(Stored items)
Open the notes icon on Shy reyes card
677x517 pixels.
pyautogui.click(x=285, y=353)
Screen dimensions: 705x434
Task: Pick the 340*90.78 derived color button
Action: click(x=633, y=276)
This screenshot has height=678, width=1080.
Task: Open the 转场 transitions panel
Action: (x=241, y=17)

> WHAT IS EXPECTED: Using the data above, output each line exactly.

> SOLUTION TO THE EXERCISE:
Open the notes icon on Shy reyes card
677x517 pixels.
pyautogui.click(x=285, y=353)
Screen dimensions: 705x434
Task: Pick the 340*90.78 derived color button
Action: click(x=633, y=276)
This screenshot has height=678, width=1080.
Task: Open the 转场 transitions panel
Action: (x=241, y=17)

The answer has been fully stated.